10.3
Sachlicher Inhalt der Niederschrift 

Die Niederschrift erfüllt eine wichtige Funktion als Beweismittel, dass rechtliches Gehör gewährt wurde (Art. 113 (1)). Sie hat den wesentlichen Gang der mündlichen Verhandlung und die rechtserheblichen Erklärungen der Beteiligten zu enthalten sowie die Ausführungen, die für die Entscheidungsfindung wesentlich sind und die in den Schriftsätzen der Beteiligten nicht enthalten sind. Einzelheiten des Vorbringens der Beteiligten werden hingegen in der Entscheidung thematisiert und sind daher in der Niederschrift nur kurz zu erwähnen.

Rechtserhebliche Erklärungen sind beispielsweise neue oder geänderte Anträge oder die Zurücknahme von Anträgen, die Neuvorlage oder Änderung bzw. Streichung von Anmeldungsunterlagen, wie Patentansprüchen, Beschreibung und Zeichnungen, sowie Verzichtserklärungen.

Unter der Darlegung des wesentlichen Gangs der Verhandlung sind neue Ausführungen des oder der Beteiligten und des Mitglieds oder der Mitglieder des Organs zum Gegenstand der Verhandlung zu verstehen. Im Prüfungs- und Einspruchsverfahren sind darunter wesentliche neue Ausführungen zur Begründung des Vorliegens oder Nichtvorliegens von Neuheit, erfinderischer Tätigkeit und anderen Patentierbarkeitskriterien zu verstehen. Die Niederschrift soll jedoch keine erschöpfende Wiedergabe sämtlicher Ausführungen in der mündlichen Verhandlung sein. Sie hat sich vielmehr auf das Wesentliche zu beschränken und so kurz und knapp wie möglich zu sein.

Die Verwendung von unbestimmten oder allgemeingültigen Formulierungen ist stets zu vermeiden. Es ist darauf zu achten, dass entscheidungswesentliche Erklärungen korrekt aufgenommen werden. Im Zweifelsfall wird die Niederschrift über solche Erklärungen den betreffenden Beteiligten vorgelesen, bevor eine Entscheidung getroffen und verkündet wird, doch ist dies in der Regel verzichtbar. Werden neue Tatsachen oder Beweismittel während der mündlichen Verhandlung vorgebracht, so muss in der Niederschrift klar zum Ausdruck gebracht werden, dass sie von der Abteilung gemäß Art. 114 (1) geprüft worden sind. Aus der Niederschrift muss auch hervorgehen, ob sie nach Anhörung der Beteiligten von der Abteilung gemäß Art. 114 (2) nicht berücksichtigt worden sind.

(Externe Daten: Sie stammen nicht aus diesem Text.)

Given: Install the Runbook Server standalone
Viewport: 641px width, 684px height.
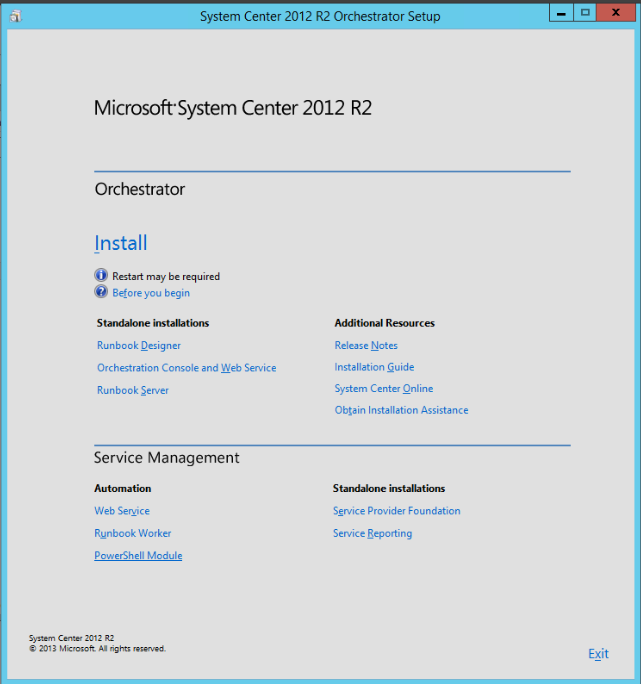Looking at the screenshot, I should click(132, 390).
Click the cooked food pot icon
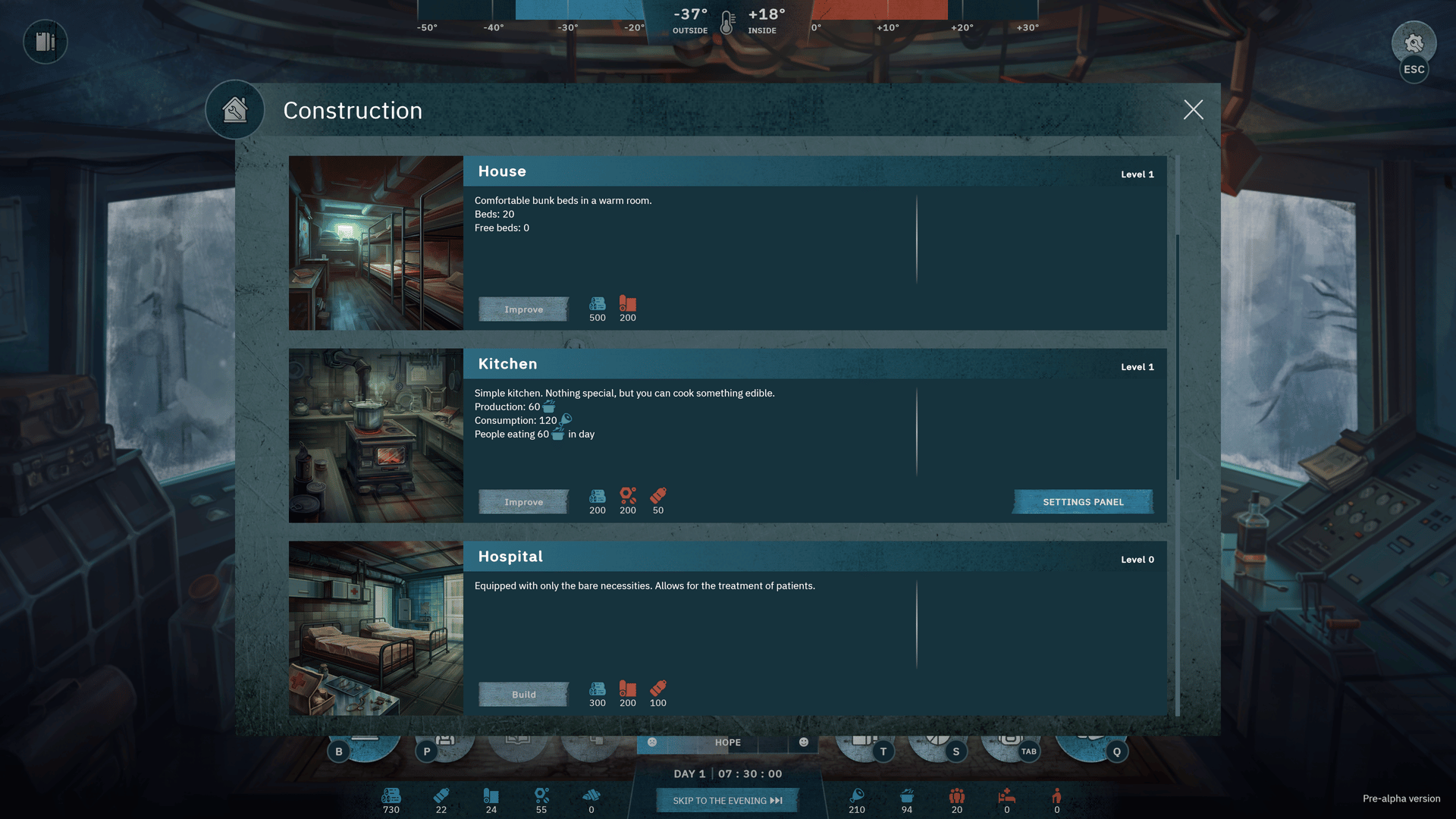Screen dimensions: 1456x819 pyautogui.click(x=907, y=795)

Die folgenden Teile sind, soweit vorhanden, in Form einer kurzen Zusammenfassung in die Niederschrift aufzunehmen:

a)
entscheidungsrelevante Vorbringen der Beteiligten, auf die, wenn sie bereits aus dem schriftlichen Verfahren bekannt sind, einfach verwiesen werden kann, 
b)
der wesentliche Inhalt etwaiger neuer Anträge der Beteiligten, vorzugsweise in Form eines kurzen Verweises auf die diese Anträge enthaltenden Schriftsätze, die dann der Niederschrift anzufügen sind, und 
c)
Einwände, Vorbringen und/oder Anträge, die von Mitgliedern der Abteilung an die Beteiligten gerichtet werden, wobei das Hauptaugenmerk auf entscheidungsrelevante Punkte zu legen ist, die dann in der Entscheidungsbegründung näher ausgeführt werden. 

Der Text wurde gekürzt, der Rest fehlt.